(Stored data)

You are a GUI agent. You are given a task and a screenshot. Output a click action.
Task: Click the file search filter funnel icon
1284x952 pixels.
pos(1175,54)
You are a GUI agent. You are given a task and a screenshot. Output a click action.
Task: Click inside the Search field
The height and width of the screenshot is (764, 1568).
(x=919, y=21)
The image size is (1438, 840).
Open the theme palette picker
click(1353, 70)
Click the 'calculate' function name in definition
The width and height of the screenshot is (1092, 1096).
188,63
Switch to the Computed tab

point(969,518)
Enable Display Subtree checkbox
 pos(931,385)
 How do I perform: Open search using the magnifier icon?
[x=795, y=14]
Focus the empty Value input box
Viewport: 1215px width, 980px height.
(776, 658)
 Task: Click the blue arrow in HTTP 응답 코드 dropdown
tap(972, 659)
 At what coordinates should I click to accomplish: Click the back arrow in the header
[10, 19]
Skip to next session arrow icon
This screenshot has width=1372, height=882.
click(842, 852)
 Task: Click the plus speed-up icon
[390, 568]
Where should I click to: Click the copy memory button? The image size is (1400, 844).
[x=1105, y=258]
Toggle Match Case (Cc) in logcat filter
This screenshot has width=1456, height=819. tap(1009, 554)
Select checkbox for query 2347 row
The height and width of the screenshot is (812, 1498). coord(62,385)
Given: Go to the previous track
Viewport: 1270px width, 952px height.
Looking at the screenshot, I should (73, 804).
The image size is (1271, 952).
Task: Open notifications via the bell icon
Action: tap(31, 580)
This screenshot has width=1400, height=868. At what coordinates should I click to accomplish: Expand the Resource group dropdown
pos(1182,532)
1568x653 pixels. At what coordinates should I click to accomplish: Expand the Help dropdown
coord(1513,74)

(Prompt) In full and without error, restate the data.

(Exercise result)
You are a GUI agent. You are given a task and a screenshot. Output a click action.
Task: Click the file search filter funnel icon
1284x952 pixels.
pos(1175,54)
You are a GUI agent. You are given a task and a screenshot. Output a click action.
Task: Click inside the Search field
The height and width of the screenshot is (764, 1568).
(x=919, y=21)
The image size is (1438, 840).
Open the theme palette picker
click(1353, 70)
Click the 'calculate' function name in definition
The width and height of the screenshot is (1092, 1096).
188,63
Switch to the Computed tab

point(969,518)
Enable Display Subtree checkbox
 pos(931,385)
 How do I perform: Open search using the magnifier icon?
[x=795, y=14]
Focus the empty Value input box
Viewport: 1215px width, 980px height.
(776, 658)
 Task: Click the blue arrow in HTTP 응답 코드 dropdown
tap(972, 659)
 At what coordinates should I click to accomplish: Click the back arrow in the header
[10, 19]
Skip to next session arrow icon
This screenshot has width=1372, height=882.
click(842, 852)
 Task: Click the plus speed-up icon
[390, 568]
Where should I click to: Click the copy memory button? The image size is (1400, 844).
[x=1105, y=258]
Toggle Match Case (Cc) in logcat filter
This screenshot has width=1456, height=819. tap(1009, 554)
Select checkbox for query 2347 row
The height and width of the screenshot is (812, 1498). coord(62,385)
Given: Go to the previous track
Viewport: 1270px width, 952px height.
Looking at the screenshot, I should (73, 804).
The image size is (1271, 952).
Task: Open notifications via the bell icon
Action: tap(31, 580)
This screenshot has width=1400, height=868. At what coordinates should I click to accomplish: Expand the Resource group dropdown
pos(1182,532)
1568x653 pixels. At what coordinates should I click to accomplish: Expand the Help dropdown
coord(1513,74)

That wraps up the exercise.